Money will not give me happiness. Or you. or anyone else for that matter. Not in the long run anyway. If I had a lot of money, I would give it away. I don't want money. I want to heal people. I want to cure illness. I want to provide comfort. I want to educate. I want to research and diagnose. I want to find reasons why disease occurs, and then spreads. I want a patient that I am taking care of to leave my care better off, not just initially but forever. That can be a big hill to climb, but that obstacle will not deter me from trying. One person at a time can be changed. Imagine if everyone thought about encounters the same way. What kind of world would we live in?

I love my family. I love my Mom and Dad who taught me about resilience and perseverance. I love my brother, my silent pillar of strength, whom I know will always be there if I need him. I love my kids. Savannah, my oldest who is growing too fast and reminds me about how time together is short, yet sweet. Peyton and Jacob, even when they fight, I think of how when they get older, they will love each ther unconditionally as I did with my brother. My wife, my rock, our family's life preserver, someone I admire in ways I cannot put into words. I have learned to appreciate them more through the tragedy of death.

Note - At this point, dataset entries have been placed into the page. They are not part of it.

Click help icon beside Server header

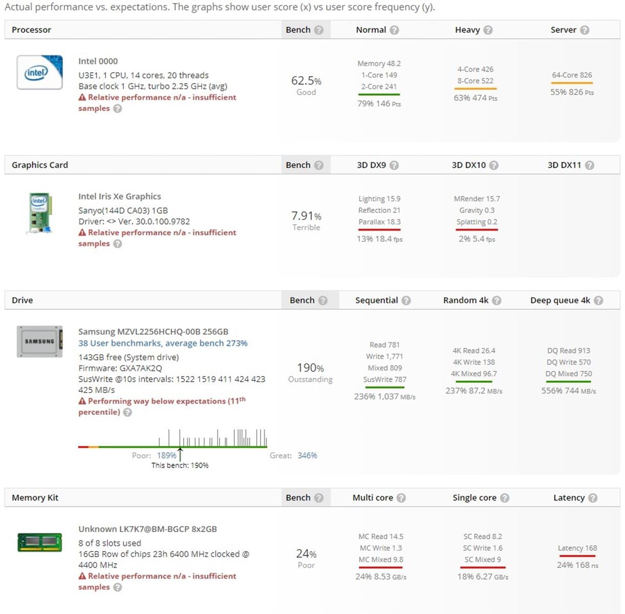(x=585, y=30)
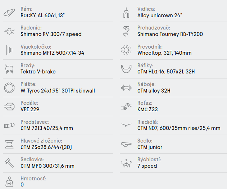Click the chain icon next to Reťaz
Image resolution: width=227 pixels, height=189 pixels.
[x=126, y=107]
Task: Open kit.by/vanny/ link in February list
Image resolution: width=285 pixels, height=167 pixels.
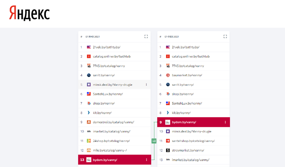Action: point(181,113)
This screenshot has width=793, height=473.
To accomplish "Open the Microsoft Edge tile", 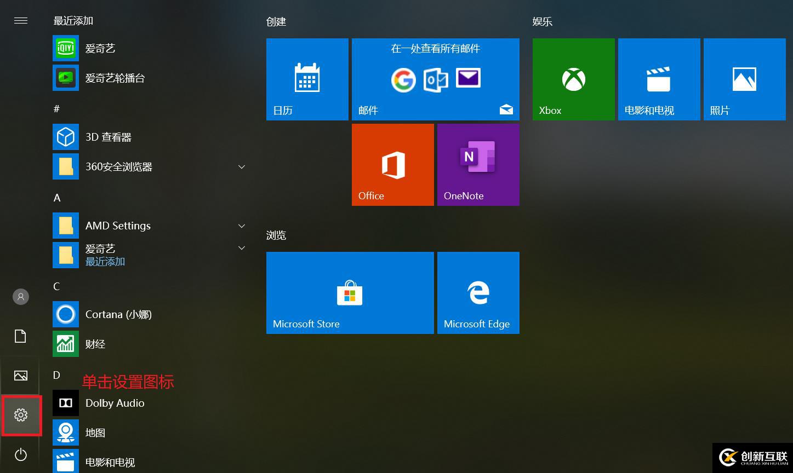I will pos(478,293).
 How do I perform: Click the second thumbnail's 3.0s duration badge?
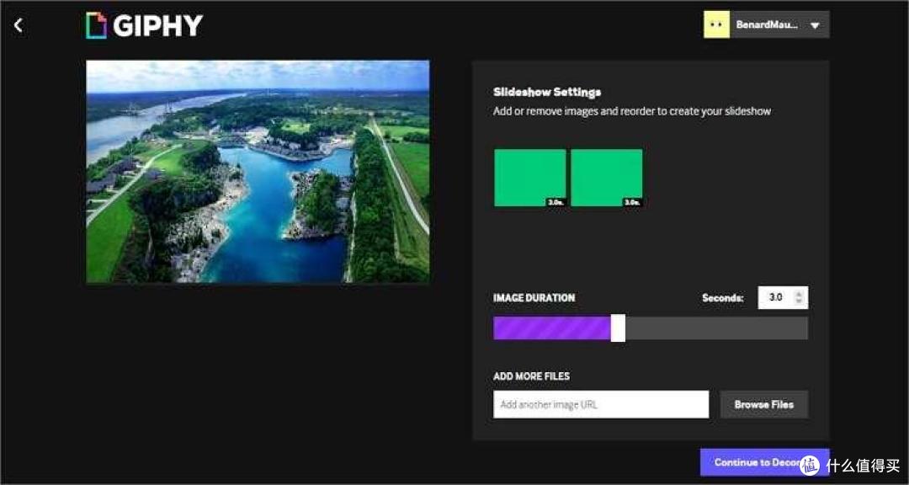(632, 202)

Today is the best day of my life. I know this because it is happening now. I can only control what I do today. Tomorrow is not certain. I pray for it, and God often grants me this prayer, and I start over, tring to bring a smile to an unhappy face. I hope, as a practicing nure, that my patients will leave knowing I cared. I hope my family knows how I cannot be successful in this effort without them. Life is like building a pyramid, one brick at a time. it takes the efforts of many to see the final result. Often times we walk on the backs of loved ones to get to the top. I appreciate the foundation that was laid in the beginning and I cannot express enough gratitude of the sacrifices made by the people closest to me as I lay the final bricks. I hope that they will be with me to see the finished product, and I can look into their eyes and say thank you, even if those are the only words I can use to express a fraction of the feeling.

No one gets what they want by themselves. I realize this more and more every day. I just hope I don't forget to say thank you once in a while. I hope you don't either.